Dabei müssen auch die Grenzen politischer Bildung gesehen werden. Für eine Entwicklung lokaler Integrationspläne als Bestandteil einer Regionalplanung müssen andere Wege gegangen werden. Auch ist es unerlässlich, Kooperationspartner/innen vor Ort zu gewinnen. Die Stärkung von Partizipationsmöglichkeiten - sich an demokratischen und gesellschaftlichen Gestaltungsprozessen zu beteiligen - ist ein wichtiges Feld politischer Bildung. Damit Partizipation auch Wirkung zeigen kann, ist es unerlässlich, die Orte der Jugendlichen selbst aufzusuchen und einen kontinuierlichen Prozess anzustoßen.

Politische Jugendbildung wird gesellschaftliche Ungleichheiten mit ihren Angeboten nicht lösen. Wichtig ist, dabei zu erkennen, dass Formen struktureller Diskriminierung vorliegen, wenn z.B. 50,6 % der Jugendlichen mit Migrationshintergrund keine Berufsausbildung haben; diese strukturelle Diskriminierung gilt es zu benennen und zu diskutieren, um Ungleichverteilung entgegentreten zu können.

Der Ansatz politischer Bildungsarbeit muss auf Differenzierung achten. So wie es sich politische Bildung zur Aufgabe gemacht hat, Geschlechterverhältnisse zu hinterfragen, so muss es ihr gelingen, mit den Konfliktpotentialen zwischen Mehrheits- und Minderheitsangehörigen konstruktiv und zielgerichtet umzugehen. Ebenso wie die Kategorie Gender muss auch die Tatsache, dass Deutschland eine Migrationsgesellschaft ist, ein Querschnittsthema der politischen Bildung sein, das immer mitgedacht werden muss.

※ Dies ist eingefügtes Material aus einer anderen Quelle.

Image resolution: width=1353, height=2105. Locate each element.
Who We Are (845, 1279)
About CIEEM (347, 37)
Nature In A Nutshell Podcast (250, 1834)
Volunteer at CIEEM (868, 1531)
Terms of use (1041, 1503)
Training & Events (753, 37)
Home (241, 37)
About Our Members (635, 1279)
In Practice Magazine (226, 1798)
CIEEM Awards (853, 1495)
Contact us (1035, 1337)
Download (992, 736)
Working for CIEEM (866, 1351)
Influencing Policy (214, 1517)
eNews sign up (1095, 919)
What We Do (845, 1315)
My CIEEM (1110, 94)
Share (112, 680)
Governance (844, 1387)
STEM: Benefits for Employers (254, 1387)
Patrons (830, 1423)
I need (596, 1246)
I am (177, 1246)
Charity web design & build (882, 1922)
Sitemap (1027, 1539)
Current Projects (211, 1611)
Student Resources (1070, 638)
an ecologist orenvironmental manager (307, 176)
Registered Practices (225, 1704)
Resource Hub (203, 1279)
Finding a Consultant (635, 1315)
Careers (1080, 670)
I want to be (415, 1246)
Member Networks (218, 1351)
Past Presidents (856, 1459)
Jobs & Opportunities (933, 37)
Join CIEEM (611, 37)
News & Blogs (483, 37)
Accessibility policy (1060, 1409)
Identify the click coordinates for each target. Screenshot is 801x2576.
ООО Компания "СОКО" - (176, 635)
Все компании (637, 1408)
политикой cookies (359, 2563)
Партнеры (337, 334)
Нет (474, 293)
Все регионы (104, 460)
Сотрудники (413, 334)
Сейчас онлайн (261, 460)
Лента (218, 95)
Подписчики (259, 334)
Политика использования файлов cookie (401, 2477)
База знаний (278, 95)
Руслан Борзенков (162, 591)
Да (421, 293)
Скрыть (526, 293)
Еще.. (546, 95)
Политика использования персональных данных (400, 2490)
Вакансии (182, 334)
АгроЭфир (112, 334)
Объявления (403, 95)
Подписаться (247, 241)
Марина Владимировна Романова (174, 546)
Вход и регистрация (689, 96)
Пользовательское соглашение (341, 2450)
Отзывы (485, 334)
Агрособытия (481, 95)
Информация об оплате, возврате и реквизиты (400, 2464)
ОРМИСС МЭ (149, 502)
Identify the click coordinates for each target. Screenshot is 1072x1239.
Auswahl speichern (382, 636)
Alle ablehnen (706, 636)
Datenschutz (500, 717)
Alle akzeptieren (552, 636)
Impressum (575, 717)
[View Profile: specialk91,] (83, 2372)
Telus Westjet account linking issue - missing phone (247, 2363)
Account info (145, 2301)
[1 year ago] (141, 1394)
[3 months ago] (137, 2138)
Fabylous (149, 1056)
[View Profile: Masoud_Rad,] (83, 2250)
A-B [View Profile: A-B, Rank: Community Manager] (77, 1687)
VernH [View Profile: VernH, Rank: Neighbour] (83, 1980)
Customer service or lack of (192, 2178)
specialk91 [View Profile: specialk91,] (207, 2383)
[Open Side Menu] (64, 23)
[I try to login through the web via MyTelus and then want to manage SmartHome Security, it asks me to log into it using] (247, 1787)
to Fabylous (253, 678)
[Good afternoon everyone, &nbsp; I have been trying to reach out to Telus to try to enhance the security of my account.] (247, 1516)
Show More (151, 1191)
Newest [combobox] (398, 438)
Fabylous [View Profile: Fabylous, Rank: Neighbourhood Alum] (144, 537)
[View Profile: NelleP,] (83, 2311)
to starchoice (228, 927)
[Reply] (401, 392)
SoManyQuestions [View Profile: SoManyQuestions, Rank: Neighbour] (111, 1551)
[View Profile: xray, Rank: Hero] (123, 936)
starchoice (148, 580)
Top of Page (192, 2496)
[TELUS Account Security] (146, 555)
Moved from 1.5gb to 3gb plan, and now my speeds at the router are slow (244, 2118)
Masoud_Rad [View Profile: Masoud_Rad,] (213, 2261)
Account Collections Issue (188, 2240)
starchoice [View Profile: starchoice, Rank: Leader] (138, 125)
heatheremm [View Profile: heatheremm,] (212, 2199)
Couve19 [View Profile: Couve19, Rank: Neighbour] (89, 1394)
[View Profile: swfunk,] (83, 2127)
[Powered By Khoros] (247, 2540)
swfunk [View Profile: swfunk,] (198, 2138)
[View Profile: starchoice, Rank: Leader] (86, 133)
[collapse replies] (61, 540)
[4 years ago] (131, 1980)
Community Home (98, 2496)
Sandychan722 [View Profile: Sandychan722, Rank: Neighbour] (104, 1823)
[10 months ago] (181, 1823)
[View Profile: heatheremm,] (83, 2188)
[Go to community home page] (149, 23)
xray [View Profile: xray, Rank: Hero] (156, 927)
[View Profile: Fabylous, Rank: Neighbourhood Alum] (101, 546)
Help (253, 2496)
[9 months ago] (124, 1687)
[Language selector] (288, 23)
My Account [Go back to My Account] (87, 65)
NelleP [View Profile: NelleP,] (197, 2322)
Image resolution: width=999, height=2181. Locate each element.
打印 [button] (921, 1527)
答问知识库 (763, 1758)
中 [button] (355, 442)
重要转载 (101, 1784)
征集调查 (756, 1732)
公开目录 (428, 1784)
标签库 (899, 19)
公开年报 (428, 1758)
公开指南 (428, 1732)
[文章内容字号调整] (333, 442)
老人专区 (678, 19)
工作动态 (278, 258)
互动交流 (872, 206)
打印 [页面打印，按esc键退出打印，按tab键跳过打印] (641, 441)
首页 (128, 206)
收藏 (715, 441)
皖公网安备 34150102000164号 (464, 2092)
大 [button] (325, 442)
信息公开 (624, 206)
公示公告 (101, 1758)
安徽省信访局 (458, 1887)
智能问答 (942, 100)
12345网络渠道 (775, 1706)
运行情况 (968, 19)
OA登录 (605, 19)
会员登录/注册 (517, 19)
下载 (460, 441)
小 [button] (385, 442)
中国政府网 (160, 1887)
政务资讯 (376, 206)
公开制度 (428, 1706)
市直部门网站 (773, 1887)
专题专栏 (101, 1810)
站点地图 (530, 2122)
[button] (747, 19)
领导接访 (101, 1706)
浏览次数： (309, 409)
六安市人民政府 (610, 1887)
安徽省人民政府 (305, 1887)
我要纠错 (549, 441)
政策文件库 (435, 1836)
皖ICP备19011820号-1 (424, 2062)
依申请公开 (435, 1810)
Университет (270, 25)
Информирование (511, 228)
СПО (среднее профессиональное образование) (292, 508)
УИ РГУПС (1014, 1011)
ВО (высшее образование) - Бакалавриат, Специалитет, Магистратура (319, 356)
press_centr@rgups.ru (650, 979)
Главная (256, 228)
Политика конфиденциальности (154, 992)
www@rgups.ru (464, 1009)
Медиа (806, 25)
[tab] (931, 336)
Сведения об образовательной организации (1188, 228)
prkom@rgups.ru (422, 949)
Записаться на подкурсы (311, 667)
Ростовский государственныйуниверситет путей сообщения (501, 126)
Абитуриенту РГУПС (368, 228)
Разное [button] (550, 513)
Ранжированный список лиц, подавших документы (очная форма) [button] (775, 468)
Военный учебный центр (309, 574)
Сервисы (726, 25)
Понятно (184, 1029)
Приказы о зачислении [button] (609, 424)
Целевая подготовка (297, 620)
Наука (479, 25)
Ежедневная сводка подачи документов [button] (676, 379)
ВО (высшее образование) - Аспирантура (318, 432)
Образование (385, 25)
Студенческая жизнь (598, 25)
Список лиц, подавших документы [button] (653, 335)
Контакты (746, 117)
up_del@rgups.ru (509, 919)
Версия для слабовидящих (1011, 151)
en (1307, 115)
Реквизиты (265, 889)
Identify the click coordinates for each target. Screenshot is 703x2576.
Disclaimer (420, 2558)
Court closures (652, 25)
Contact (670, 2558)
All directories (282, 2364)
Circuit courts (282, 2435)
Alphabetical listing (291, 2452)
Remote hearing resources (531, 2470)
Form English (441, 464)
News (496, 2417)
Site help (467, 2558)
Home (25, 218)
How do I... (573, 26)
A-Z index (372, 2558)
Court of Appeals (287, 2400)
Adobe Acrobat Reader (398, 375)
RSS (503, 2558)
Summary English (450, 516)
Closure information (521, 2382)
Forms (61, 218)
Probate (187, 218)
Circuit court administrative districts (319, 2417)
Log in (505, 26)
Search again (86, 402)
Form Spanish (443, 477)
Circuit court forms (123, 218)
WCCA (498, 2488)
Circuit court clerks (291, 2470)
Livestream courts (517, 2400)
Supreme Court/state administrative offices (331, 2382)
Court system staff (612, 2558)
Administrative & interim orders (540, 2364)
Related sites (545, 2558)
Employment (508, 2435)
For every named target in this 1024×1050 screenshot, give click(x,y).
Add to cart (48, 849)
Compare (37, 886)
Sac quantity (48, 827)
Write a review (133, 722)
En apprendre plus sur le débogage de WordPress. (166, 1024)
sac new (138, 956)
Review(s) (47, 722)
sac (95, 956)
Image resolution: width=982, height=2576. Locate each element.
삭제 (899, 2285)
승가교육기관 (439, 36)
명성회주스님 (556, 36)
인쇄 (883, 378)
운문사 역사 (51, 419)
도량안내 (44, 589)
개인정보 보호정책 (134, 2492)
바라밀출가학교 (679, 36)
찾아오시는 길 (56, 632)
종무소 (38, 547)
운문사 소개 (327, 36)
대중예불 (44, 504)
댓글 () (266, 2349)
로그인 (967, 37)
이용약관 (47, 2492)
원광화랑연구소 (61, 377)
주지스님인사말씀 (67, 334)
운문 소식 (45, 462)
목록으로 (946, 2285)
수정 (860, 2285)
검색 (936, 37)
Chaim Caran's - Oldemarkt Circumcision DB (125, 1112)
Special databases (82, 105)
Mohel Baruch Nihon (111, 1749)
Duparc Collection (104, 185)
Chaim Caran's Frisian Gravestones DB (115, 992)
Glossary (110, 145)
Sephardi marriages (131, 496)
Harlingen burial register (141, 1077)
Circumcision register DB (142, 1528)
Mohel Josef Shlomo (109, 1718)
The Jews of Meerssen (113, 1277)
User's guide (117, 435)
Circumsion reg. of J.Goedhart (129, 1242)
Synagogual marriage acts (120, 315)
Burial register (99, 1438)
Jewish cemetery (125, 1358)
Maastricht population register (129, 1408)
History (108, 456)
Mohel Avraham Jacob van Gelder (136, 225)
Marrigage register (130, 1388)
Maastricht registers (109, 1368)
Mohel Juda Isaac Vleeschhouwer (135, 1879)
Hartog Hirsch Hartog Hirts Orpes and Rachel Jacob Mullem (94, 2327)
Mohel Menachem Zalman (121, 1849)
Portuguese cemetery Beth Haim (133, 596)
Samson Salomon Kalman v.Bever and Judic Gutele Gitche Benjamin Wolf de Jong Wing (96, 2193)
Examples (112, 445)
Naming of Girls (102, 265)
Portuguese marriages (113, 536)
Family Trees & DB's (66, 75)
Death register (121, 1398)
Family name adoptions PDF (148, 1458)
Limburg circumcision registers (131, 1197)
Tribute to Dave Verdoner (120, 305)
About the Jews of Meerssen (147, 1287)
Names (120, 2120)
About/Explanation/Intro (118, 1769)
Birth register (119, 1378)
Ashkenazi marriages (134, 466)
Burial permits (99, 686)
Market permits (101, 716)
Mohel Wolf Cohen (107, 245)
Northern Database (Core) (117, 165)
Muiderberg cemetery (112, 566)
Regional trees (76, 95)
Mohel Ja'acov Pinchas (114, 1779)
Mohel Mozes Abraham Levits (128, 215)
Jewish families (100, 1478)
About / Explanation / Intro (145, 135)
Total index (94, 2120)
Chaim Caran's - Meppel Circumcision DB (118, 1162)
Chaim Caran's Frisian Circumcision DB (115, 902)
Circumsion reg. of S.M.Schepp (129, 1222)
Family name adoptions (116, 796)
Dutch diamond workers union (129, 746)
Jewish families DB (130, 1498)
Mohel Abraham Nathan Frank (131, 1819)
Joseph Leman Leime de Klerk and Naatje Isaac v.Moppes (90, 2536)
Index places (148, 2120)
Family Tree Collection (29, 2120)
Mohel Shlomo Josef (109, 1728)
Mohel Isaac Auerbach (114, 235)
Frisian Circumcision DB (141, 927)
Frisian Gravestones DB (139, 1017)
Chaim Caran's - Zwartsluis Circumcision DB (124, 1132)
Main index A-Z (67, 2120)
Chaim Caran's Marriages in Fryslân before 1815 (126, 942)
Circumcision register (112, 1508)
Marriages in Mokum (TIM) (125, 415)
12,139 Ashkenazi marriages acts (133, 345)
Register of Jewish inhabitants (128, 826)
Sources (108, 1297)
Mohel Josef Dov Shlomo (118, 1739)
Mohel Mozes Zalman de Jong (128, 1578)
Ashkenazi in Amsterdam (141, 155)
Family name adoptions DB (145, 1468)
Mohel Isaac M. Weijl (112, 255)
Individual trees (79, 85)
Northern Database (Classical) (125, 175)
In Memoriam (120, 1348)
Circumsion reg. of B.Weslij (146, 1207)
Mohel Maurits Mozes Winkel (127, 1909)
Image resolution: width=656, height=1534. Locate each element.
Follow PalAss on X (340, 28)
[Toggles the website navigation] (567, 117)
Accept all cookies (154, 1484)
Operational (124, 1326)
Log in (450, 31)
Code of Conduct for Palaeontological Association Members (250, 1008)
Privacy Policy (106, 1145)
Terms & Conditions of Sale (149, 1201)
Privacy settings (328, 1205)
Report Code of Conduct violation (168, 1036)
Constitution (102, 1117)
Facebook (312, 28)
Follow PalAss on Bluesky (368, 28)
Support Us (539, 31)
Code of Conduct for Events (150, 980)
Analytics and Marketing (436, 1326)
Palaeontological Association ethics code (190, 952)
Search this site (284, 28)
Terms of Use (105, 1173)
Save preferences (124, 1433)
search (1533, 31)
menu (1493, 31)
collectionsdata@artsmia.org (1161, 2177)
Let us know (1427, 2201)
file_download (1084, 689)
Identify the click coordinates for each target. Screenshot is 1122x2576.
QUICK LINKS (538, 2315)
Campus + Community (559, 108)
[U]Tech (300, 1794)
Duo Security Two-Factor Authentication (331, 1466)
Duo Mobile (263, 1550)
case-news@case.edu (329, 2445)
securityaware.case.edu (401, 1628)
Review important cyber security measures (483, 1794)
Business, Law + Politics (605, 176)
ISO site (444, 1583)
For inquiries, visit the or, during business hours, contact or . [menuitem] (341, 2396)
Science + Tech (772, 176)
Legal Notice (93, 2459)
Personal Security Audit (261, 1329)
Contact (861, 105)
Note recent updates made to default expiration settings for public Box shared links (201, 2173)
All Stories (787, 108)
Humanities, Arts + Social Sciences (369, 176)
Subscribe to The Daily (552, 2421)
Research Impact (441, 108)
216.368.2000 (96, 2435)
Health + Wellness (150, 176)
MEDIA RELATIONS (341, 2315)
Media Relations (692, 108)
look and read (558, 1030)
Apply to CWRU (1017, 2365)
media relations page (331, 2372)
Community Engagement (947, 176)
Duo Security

Politische Bildung kann dazu beitragen, dass Jugendliche mit und ohne Migra-tionshintergrund Antworten auf Orientierungs- und Zukunftsfragen selbst bestimmt finden können und eine eigene Position innerhalb des demokratischen Gemeinwesens für sich entwickeln. Es ist wichtig, unterschiedliche Erfahrungen und Perspektiven der Mehrheiten und Minderheiten in den Blick zu nehmen und sie in einem kontinuierlichen Verständigungsprozesses ins Verhältnis zu setzen - ein Prozess, der alle in Deutschland lebenden Menschen als Teil der Gesellschaft mit einbezieht, so dass eine gleichberechtigte Teilhabe am politischen, sozialen, ökonomischen und kulturellen Leben für alle hier lebenden Menschen möglich wird.